▶ _WHAT TO WORK ON_:
(1) Please duplicate the part of the article on summer service projects that opens with the words containing "Five of the" and closes with "in the region.".
(2) From the article on summer service projects, list every step a student must first take before applying to the Jefferson Public Citizens program.
(3) Resume the article on summer service projects, starting after its final sentence.

EXCERPT PROVIDED section start

As enjoyable as it is to think of the sun, relaxation and traveling which summer brings, some University students are planning to spend their vacation pursuing more purposeful projects.
The University, through the Jefferson Public Citizens program, grants money to students who want to undertake a service-learning civic engagement project. Student must apply to the program to receive funding, but first must choose a topic, a community partner, a faculty advisor and take "topic-related courses and attend informational workshops," according to the program's website.
Five of the 59 University students who received the grant in 2012 will travel this summer to Venda, South Africa to research the effects of implementing more wood-efficient stoves in local communities, after receiving a $30,000 grant from the Jefferson Public Citizens program.
Second-year College student Nicholas Allen, a computer science and global development studies major, will return to South Africa for seven weeks to work on the project, titled "Rocket Power: Accessing Energy Poverty in Rural South Africa," after a five-week study abroad trip last summer sparked his interest in the region.

EXCERPT PROVIDED section end
DATA PROVIDED section start

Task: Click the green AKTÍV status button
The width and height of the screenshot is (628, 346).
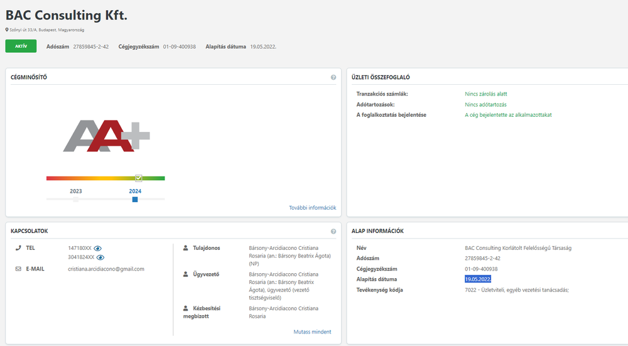Action: pyautogui.click(x=21, y=46)
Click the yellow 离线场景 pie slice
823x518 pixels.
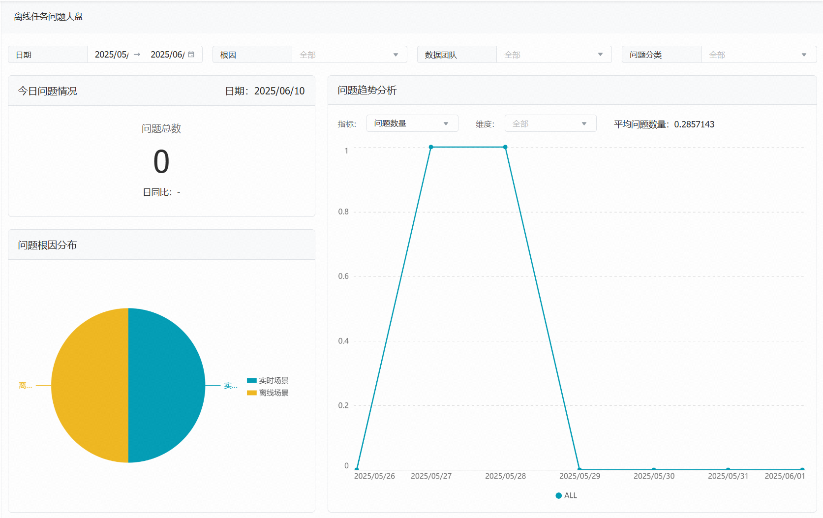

DATA PROVIDED section end

▶ _ANSWERS TO THE TASKS_:
(1)
Five of the 59 University students who received the grant in 2012 will travel this summer to Venda, South Africa to research the effects of implementing more wood-efficient stoves in local communities, after receiving a $30,000 grant from the Jefferson Public Citizens program.
Second-year College student Nicholas Allen, a computer science and global development studies major, will return to South Africa for seven weeks to work on the project, titled "Rocket Power: Accessing Energy Poverty in Rural South Africa," after a five-week study abroad trip last summer sparked his interest in the region.

(2)
- Choose a topic
- Choose a community partner
- Choose a faculty advisor
- Take topic-related courses
- Attend informational workshops

(3)
The students will continue a project University students started two years ago, which Allen said involved building and implementing a "rocket stove" - an energy-efficient wood-burning stove.
Allen and his partners will spend the first part of their trip in Venda - where University students built the initial stoves at the Mashamba primary school - to observe how reduced cooking time and less wood burning has affected the Venda community.
"Cooking there is something seen as more of a community event [and] these stoves reduce the amount of wood you need to cook," Allen said. "Typically, a school will spend around four hours per day cooking."
Another pair of students will head to Guyana to live for six weeks in a Makushi village. Third-year College student Caio Setubal, a math and anthropology major originally from Brazil, and his research partner, third-year College student Elliott Oakley, received $6,000 in funding from two different grants. Along with 44 other undergraduate University students, they received the Harrison Undergraduate Research Award, which "funds outstanding undergraduate research projects to be carried out in the summer," according to the award website. The pair received an additional $3,000 from the College Council Research Grant.
Setubal said he plans to study the differences between Western mathematical systems and the numerical systems of the Makushi, as well as how such differences "change the way [the Makushi] view the world, themselves, and their relationship to the world."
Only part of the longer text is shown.